#### [What is required]
Copy out the text of the material below word for word, leaving out the pictures.

#### [Given records]
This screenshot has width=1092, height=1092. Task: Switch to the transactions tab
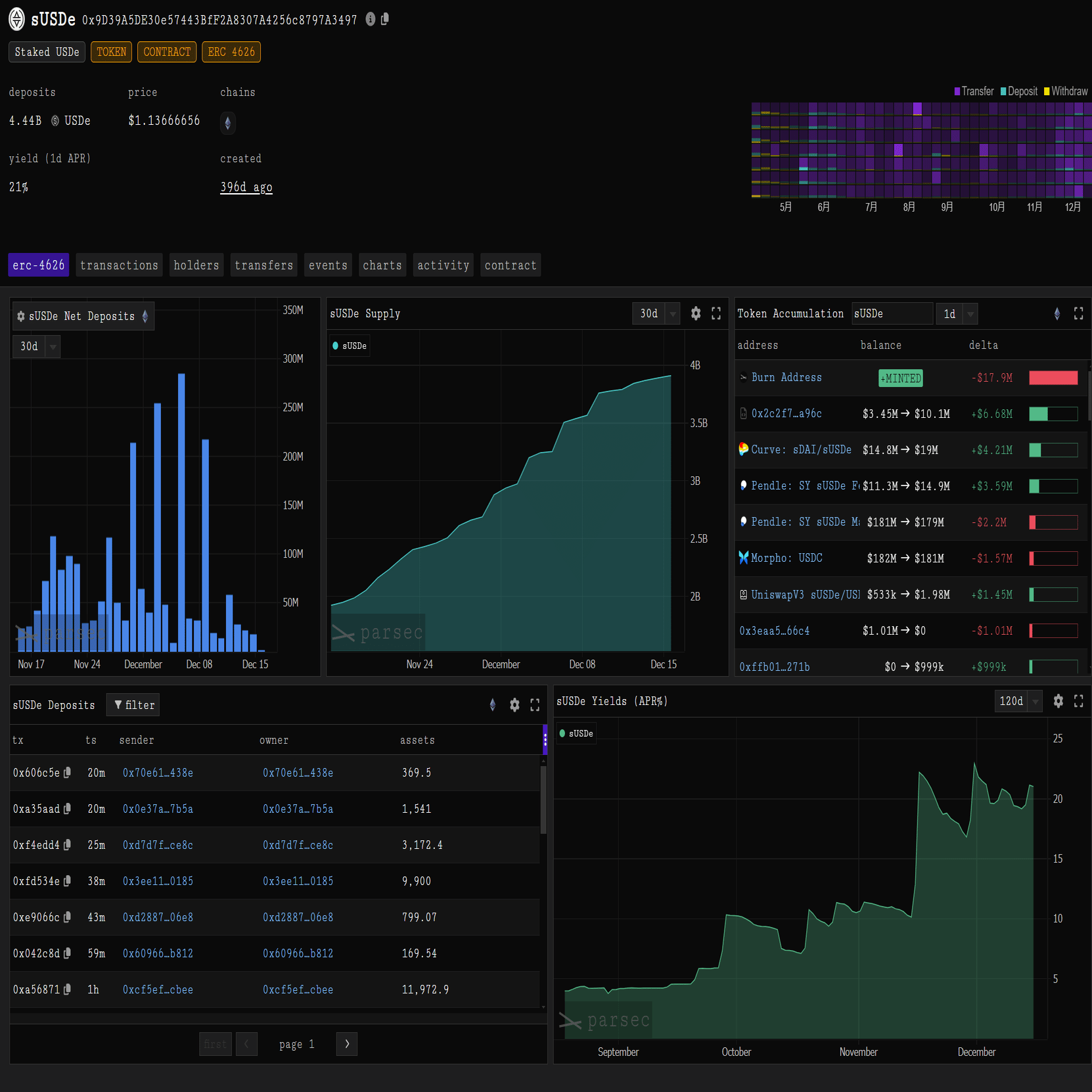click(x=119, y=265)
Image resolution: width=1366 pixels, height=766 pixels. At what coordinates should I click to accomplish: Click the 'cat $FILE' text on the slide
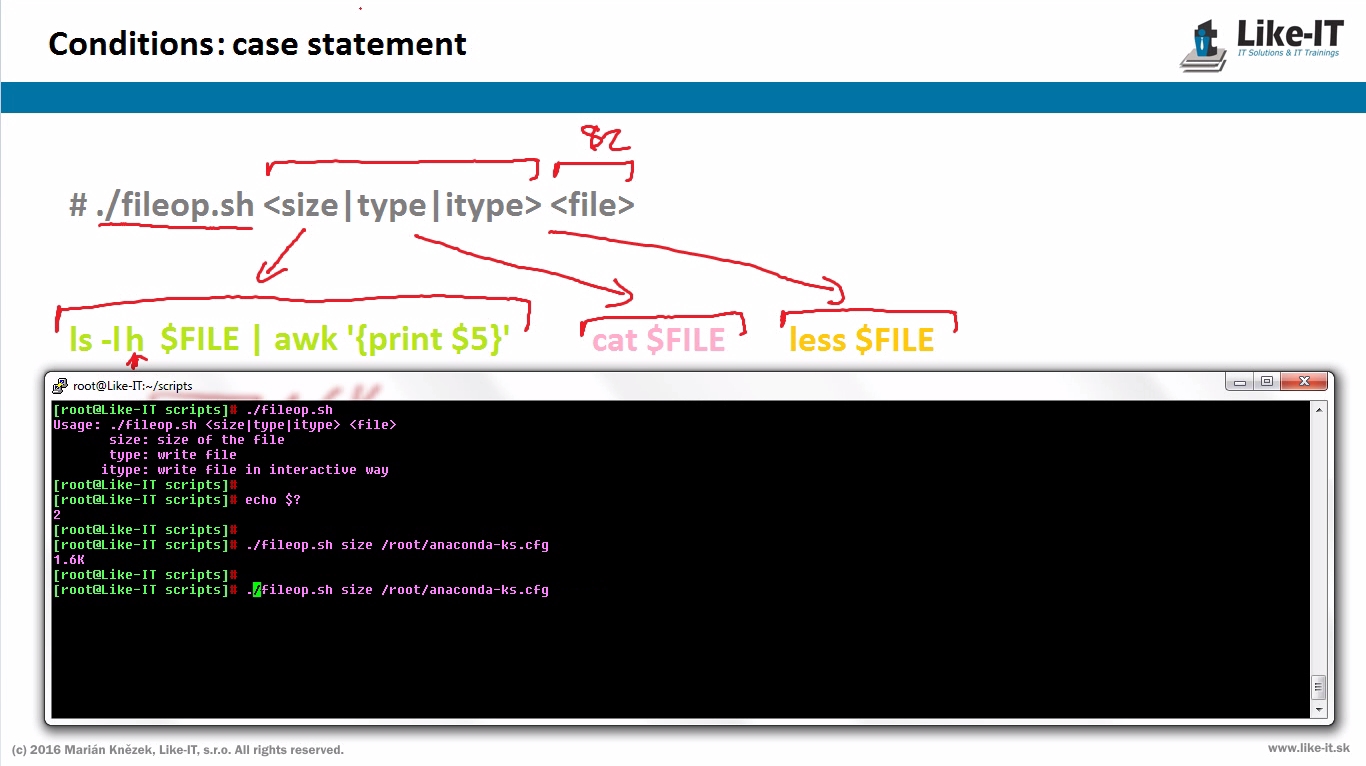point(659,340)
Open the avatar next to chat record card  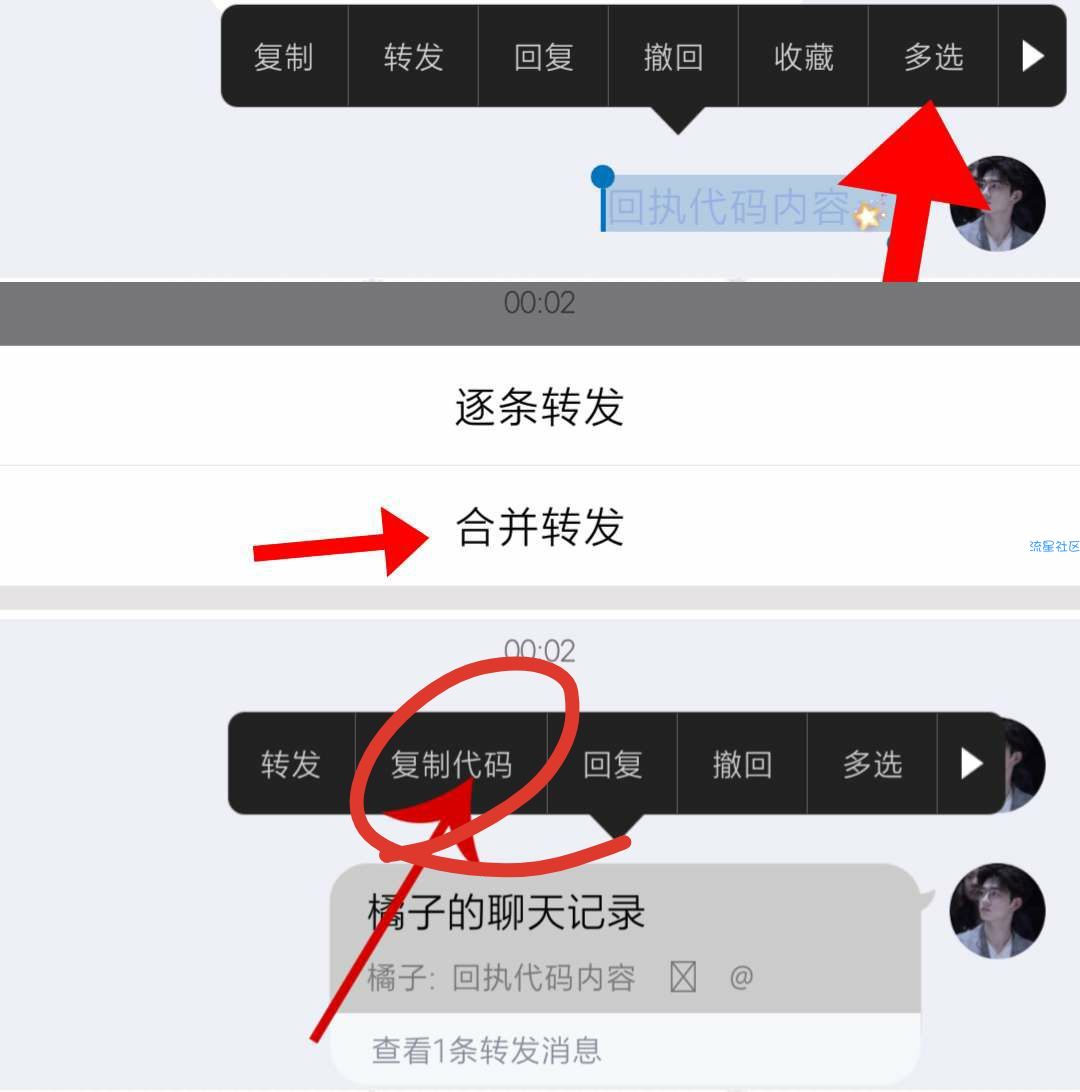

#### [Result for this task]
This screenshot has width=1092, height=1092. Task: Switch to the transactions tab
click(x=119, y=265)
Image resolution: width=1366 pixels, height=766 pixels. At what coordinates should I click to accomplish: Click the 'cat $FILE' text on the slide
point(659,340)
Open the avatar next to chat record card  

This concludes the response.